Scenario 2 Scenario-based land use modeling by using CLUE-S model
41 There are also several limitations related to the method and findings of this
research, including justification in parameter settings and land use conversion elasticity that only based on local knowledge and interview with local community.
In the previous sub-chapter, it can be seen that in order to determine the temporal dynamic of the simulation by using reversibility of land use changes, three different
decision rules are used. To produce equal conversion behavior, the coefficient of elasticity is set in dimensionless range 0-1 to determine level of reversibility. The
elasticity of grassland area is 0.4, estate is 0.6, and forest is 0.4. Since there is no exact method in determining the elasticity level, empirical assessment of land use
behavior and multi-temporal observation then will be a major contribution in the improvement of the model.

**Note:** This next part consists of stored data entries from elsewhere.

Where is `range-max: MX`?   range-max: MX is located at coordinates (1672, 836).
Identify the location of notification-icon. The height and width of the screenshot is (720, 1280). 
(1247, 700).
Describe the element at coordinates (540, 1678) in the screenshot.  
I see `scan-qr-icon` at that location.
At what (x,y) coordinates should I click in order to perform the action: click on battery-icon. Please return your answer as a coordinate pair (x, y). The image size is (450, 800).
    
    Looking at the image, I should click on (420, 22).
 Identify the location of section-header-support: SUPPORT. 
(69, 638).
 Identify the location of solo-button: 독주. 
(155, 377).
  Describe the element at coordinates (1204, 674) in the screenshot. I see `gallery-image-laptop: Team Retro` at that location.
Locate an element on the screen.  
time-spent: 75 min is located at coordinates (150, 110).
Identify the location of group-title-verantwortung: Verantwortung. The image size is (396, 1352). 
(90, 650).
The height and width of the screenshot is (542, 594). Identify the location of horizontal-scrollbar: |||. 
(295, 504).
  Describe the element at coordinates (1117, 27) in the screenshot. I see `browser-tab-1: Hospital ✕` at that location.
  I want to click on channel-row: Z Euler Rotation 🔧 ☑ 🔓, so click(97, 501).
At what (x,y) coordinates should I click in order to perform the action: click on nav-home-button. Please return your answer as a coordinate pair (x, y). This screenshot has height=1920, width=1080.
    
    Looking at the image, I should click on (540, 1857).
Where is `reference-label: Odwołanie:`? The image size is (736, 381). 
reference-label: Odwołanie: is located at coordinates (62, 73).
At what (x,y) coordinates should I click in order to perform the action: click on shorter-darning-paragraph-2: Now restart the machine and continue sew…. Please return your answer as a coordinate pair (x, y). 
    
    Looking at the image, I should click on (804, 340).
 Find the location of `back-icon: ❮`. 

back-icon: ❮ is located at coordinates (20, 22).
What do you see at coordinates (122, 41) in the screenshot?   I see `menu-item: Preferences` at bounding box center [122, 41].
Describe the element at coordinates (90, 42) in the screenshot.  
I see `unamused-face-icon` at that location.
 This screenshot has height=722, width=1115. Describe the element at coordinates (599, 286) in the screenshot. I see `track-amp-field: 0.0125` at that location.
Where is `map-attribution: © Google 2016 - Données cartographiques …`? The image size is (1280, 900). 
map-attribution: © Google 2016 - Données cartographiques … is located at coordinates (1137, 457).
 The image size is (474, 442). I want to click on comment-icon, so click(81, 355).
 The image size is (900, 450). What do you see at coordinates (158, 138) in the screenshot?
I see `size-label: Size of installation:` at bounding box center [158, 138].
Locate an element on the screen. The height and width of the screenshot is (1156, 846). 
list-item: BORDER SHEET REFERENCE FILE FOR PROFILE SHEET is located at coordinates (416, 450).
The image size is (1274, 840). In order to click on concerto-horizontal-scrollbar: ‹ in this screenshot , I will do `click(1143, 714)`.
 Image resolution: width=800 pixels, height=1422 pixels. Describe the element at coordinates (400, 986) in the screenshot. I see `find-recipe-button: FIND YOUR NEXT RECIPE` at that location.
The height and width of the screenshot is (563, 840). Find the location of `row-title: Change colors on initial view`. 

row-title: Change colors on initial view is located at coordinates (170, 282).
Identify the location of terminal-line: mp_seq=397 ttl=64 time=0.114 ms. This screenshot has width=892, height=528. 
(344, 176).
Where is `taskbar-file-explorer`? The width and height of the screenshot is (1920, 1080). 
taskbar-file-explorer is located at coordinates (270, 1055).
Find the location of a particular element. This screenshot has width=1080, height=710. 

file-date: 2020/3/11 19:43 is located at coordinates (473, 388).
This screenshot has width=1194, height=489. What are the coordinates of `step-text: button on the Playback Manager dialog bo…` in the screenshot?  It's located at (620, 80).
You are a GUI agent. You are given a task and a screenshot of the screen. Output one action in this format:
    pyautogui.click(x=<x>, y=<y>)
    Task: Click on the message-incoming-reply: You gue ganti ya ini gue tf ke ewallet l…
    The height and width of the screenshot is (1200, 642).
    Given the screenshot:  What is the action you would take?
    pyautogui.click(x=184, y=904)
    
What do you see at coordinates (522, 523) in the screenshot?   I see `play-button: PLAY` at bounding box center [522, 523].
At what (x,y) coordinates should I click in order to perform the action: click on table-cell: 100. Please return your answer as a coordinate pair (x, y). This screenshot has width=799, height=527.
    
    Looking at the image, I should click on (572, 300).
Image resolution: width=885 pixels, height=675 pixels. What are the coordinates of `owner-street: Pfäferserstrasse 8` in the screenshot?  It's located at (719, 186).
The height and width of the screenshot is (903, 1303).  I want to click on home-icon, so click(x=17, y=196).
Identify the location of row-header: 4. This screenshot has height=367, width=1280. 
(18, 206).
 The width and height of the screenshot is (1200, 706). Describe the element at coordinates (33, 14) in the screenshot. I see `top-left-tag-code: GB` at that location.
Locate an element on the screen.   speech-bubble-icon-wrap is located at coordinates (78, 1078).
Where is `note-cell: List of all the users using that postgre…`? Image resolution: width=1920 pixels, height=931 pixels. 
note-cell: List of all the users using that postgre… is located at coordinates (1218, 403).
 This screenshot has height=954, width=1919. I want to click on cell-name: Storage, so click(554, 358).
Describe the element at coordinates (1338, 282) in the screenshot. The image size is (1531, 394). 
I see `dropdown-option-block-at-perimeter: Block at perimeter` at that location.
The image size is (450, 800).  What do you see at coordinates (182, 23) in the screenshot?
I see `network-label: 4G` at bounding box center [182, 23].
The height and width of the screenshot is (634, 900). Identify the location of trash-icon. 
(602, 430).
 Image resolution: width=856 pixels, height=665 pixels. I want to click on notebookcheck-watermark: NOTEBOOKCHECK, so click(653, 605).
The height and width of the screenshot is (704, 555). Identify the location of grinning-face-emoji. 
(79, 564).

Another issue is related to the reliability of driving factors involved in this model. The implicit assumption in such an approach is that the driving factors are
stable during the modeling time period and influence the dynamic of land use in the area. This assumption ignores the possibility of driving factors to change and their
effects to the land use change. For example the development of local road and additional facilities that may respond to changes in land use. The CLUE-S
framework is capable in involving dynamic driving factors as additional variables to assess future land use pattern, therefore, if data about new dynamic driving
factors are available, it could therefore be useful to improve the utility of scenarios.